───── Source data

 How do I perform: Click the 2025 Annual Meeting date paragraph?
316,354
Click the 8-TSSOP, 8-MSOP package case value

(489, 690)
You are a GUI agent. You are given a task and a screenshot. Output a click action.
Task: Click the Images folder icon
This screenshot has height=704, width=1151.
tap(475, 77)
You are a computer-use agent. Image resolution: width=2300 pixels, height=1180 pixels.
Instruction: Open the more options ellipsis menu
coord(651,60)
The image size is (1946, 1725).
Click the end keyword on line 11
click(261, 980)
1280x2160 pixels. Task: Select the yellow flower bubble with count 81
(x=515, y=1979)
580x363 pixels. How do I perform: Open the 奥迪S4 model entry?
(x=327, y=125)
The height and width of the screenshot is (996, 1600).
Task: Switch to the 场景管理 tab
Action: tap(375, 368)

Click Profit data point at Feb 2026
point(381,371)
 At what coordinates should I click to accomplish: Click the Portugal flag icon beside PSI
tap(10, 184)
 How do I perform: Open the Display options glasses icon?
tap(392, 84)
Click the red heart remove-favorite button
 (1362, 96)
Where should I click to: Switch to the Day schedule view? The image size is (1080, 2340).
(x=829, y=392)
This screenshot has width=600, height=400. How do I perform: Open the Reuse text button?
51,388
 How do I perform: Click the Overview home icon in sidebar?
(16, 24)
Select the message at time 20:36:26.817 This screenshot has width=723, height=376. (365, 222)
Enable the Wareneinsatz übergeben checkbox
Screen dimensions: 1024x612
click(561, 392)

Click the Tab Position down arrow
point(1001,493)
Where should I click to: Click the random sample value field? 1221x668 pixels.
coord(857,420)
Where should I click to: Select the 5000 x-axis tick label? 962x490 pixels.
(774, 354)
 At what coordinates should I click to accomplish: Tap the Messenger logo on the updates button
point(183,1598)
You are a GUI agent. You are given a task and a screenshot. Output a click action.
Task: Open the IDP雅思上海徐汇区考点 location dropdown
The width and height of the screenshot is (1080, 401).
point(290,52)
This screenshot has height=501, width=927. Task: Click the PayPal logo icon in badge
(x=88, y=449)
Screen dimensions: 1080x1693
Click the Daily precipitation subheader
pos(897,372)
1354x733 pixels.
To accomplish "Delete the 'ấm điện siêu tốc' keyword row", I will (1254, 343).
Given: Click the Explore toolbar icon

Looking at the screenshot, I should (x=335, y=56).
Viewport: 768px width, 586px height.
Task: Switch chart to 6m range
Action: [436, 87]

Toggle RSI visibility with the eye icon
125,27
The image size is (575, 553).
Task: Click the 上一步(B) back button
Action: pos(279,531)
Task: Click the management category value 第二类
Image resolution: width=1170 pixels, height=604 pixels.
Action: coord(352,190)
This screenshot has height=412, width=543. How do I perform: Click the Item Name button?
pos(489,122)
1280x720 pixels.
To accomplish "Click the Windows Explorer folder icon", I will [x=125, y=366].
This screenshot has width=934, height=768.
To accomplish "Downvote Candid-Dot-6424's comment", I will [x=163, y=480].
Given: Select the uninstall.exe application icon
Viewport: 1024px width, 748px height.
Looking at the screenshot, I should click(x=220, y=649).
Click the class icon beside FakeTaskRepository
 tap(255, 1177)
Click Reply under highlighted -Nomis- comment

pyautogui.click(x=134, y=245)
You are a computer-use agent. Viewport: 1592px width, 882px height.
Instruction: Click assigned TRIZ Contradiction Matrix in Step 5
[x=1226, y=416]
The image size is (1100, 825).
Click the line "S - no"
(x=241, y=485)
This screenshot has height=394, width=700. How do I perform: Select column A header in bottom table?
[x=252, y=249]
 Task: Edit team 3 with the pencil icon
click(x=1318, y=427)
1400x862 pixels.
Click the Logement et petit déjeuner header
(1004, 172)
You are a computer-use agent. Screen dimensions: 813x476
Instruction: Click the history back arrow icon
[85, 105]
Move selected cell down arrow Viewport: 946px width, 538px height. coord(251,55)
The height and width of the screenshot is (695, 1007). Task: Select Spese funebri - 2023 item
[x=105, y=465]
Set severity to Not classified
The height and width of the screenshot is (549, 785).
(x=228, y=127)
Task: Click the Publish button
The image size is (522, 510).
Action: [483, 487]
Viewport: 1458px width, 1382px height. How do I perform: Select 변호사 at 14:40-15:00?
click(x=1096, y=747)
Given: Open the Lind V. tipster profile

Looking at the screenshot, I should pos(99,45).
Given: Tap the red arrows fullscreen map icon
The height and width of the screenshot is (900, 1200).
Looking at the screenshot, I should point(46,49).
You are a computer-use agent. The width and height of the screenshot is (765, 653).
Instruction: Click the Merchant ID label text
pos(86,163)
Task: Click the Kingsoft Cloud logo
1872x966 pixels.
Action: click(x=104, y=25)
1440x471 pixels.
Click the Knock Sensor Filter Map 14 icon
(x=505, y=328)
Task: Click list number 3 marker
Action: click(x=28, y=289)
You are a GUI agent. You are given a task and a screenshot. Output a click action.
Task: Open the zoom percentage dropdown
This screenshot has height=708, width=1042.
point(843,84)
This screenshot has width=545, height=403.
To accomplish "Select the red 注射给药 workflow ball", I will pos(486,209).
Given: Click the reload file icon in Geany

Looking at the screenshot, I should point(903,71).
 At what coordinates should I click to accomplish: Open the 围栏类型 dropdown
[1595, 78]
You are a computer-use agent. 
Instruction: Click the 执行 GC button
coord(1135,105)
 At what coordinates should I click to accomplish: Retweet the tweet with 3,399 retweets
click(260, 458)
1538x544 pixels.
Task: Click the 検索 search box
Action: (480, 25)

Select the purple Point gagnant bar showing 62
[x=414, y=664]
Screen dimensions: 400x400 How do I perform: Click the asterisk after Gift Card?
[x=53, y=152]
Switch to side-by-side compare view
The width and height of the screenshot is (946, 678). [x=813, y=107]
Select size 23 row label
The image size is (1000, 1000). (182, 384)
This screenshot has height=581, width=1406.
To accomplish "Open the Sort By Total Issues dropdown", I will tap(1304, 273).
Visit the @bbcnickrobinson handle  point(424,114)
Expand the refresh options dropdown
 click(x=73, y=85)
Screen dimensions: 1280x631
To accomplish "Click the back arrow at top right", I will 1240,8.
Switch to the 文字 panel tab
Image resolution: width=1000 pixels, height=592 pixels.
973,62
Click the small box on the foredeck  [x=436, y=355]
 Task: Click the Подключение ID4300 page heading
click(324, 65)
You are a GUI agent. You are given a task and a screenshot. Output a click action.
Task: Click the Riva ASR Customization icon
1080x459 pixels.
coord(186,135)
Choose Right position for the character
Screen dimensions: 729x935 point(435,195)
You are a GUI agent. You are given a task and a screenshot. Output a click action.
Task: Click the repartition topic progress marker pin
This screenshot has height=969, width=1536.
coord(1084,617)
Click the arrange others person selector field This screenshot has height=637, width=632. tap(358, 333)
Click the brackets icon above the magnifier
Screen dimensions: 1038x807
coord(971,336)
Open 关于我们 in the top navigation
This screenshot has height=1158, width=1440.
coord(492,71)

──────────

● What needs to be done
From the entries above, select each line containing the string "computer".

● Answer to this problem
You are a computer-use agent. Image resolution: width=2300 pixels, height=1180 pixels.
You are a computer-use agent. Viewport: 1592px width, 882px height.
You are a computer-use agent. Screen dimensions: 813x476
You are a computer-use agent. The width and height of the screenshot is (765, 653).
You are a computer-use agent. 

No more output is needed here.